**Aim of the task**: Retype, word for word, every line of the records below starting at the one that contains "Tecnología de Shopify (108, 1868)" and ending at the one that contains "Política de Privacidad (820, 1571)"; include both of those lines and nothing more.

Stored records
☆ ☆ ☆ ☆ ☆

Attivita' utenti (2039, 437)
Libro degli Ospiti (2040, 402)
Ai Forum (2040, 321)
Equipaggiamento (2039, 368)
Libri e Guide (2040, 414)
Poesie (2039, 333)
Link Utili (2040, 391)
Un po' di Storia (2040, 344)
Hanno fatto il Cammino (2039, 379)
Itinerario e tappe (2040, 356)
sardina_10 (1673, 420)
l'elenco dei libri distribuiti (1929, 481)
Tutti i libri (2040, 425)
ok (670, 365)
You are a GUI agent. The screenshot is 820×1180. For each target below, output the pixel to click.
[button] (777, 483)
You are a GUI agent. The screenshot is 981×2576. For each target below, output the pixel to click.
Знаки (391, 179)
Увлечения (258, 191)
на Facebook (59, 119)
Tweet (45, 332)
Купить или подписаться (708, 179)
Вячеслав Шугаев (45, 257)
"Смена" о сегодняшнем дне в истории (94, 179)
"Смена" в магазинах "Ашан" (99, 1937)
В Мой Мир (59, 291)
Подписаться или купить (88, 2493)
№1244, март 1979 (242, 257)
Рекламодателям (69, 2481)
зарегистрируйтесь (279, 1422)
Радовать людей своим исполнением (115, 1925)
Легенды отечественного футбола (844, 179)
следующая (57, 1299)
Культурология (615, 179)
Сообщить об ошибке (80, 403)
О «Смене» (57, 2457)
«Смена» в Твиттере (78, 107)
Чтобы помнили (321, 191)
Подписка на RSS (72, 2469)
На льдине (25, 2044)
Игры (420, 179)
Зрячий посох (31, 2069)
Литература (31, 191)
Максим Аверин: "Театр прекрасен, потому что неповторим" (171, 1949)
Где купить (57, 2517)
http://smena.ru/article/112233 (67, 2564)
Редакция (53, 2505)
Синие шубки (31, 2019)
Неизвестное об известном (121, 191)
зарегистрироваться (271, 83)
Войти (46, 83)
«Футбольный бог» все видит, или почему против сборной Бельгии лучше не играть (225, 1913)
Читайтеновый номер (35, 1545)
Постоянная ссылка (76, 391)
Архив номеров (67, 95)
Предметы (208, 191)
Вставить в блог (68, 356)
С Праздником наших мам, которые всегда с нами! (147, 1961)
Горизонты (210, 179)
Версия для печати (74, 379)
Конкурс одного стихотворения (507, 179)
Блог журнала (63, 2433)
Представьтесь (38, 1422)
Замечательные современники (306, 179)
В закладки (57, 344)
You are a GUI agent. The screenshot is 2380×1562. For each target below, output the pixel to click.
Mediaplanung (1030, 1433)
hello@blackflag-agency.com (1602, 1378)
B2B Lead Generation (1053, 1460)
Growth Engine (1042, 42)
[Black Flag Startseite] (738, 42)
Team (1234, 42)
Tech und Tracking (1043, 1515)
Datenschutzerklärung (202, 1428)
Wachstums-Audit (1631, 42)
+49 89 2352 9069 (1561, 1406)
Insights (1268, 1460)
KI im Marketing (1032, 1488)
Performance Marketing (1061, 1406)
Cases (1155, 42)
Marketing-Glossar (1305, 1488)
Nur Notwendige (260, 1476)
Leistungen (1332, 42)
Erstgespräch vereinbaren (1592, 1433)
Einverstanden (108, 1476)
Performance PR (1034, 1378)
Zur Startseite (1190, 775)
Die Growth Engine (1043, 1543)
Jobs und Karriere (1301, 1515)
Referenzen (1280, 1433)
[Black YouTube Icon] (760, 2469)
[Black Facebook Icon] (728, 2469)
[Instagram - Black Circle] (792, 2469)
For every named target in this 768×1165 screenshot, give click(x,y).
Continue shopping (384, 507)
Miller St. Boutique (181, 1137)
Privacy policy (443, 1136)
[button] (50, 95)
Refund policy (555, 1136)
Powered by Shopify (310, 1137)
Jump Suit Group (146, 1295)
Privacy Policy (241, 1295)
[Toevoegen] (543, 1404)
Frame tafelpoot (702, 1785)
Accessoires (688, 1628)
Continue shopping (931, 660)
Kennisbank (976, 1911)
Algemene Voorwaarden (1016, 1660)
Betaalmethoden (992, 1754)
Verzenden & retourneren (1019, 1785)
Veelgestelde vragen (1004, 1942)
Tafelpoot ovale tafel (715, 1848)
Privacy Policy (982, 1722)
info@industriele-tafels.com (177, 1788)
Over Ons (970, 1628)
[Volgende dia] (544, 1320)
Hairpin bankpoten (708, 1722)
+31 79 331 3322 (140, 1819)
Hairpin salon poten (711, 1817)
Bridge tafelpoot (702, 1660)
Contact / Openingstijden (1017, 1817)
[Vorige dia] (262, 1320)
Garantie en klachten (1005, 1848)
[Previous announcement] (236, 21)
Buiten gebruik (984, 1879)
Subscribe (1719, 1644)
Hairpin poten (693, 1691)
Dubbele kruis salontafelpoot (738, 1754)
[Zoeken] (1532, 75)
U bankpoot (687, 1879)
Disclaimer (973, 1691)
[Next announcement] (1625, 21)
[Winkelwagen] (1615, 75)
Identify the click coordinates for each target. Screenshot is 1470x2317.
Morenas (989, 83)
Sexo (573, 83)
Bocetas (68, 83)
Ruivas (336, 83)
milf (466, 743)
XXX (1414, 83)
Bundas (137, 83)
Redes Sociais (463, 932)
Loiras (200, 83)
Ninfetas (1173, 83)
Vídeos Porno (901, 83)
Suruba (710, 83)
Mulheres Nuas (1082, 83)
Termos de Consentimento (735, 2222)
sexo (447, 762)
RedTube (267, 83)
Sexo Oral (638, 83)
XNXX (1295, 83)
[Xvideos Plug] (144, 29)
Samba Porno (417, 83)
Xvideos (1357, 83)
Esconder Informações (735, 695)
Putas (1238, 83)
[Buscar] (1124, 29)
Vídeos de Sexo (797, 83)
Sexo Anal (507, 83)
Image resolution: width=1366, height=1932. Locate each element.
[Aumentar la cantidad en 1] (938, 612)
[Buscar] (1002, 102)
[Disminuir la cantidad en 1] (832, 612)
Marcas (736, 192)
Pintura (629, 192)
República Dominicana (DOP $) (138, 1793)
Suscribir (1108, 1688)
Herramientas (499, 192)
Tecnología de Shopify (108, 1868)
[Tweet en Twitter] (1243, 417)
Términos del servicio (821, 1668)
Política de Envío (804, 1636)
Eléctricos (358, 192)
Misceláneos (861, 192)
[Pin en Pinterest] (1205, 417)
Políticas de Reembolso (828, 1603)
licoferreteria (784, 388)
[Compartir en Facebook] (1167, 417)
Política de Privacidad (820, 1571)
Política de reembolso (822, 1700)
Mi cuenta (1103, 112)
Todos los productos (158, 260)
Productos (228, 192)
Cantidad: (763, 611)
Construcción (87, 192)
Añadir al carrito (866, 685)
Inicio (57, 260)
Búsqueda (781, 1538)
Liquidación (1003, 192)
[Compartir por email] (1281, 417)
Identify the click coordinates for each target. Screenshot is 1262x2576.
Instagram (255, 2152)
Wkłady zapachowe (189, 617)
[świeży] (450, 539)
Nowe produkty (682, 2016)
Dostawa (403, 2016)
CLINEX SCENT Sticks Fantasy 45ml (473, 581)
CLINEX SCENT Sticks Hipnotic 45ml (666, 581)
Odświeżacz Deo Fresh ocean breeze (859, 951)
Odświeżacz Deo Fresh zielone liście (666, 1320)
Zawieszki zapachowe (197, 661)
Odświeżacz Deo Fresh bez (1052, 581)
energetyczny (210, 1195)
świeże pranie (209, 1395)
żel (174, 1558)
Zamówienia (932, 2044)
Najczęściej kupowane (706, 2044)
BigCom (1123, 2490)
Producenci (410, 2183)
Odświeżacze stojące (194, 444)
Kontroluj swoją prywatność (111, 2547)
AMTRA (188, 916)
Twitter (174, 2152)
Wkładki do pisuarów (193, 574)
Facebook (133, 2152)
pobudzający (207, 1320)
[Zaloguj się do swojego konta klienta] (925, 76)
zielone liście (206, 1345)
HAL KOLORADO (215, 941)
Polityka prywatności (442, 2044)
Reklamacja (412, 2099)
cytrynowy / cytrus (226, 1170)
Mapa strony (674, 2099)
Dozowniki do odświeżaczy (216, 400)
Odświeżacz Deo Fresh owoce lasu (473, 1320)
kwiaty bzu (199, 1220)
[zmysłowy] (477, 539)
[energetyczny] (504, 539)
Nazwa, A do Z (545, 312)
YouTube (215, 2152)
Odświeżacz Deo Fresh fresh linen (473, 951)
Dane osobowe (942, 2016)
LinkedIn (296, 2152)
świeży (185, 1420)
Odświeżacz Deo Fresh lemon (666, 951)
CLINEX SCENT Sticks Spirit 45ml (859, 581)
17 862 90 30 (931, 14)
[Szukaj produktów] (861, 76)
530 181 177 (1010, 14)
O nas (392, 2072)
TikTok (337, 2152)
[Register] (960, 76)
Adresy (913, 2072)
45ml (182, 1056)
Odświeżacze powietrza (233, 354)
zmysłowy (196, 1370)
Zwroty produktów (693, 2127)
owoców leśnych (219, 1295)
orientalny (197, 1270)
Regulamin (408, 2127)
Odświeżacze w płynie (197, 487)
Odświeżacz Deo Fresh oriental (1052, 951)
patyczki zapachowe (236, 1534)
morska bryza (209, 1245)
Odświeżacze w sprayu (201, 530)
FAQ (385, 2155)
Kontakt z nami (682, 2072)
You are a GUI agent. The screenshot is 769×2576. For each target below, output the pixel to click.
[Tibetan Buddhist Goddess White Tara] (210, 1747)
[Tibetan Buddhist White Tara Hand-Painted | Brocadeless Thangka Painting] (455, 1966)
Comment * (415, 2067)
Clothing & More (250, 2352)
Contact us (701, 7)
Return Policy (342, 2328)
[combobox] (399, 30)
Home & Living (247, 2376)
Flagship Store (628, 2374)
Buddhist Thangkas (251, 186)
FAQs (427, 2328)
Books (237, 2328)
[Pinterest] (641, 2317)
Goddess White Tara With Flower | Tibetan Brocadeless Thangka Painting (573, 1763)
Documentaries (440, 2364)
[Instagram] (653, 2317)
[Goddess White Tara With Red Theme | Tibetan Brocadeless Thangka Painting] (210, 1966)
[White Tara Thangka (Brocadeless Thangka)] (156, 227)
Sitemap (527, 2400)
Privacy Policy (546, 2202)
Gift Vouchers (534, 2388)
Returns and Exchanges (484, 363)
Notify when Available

☆ ☆ ☆ ☆ ☆

**Answer to this problem**:
Tecnología de Shopify (108, 1868)
[Tweet en Twitter] (1243, 417)
Términos del servicio (821, 1668)
Política de Envío (804, 1636)
Eléctricos (358, 192)
Misceláneos (861, 192)
[Pin en Pinterest] (1205, 417)
Políticas de Reembolso (828, 1603)
licoferreteria (784, 388)
[Compartir en Facebook] (1167, 417)
Política de Privacidad (820, 1571)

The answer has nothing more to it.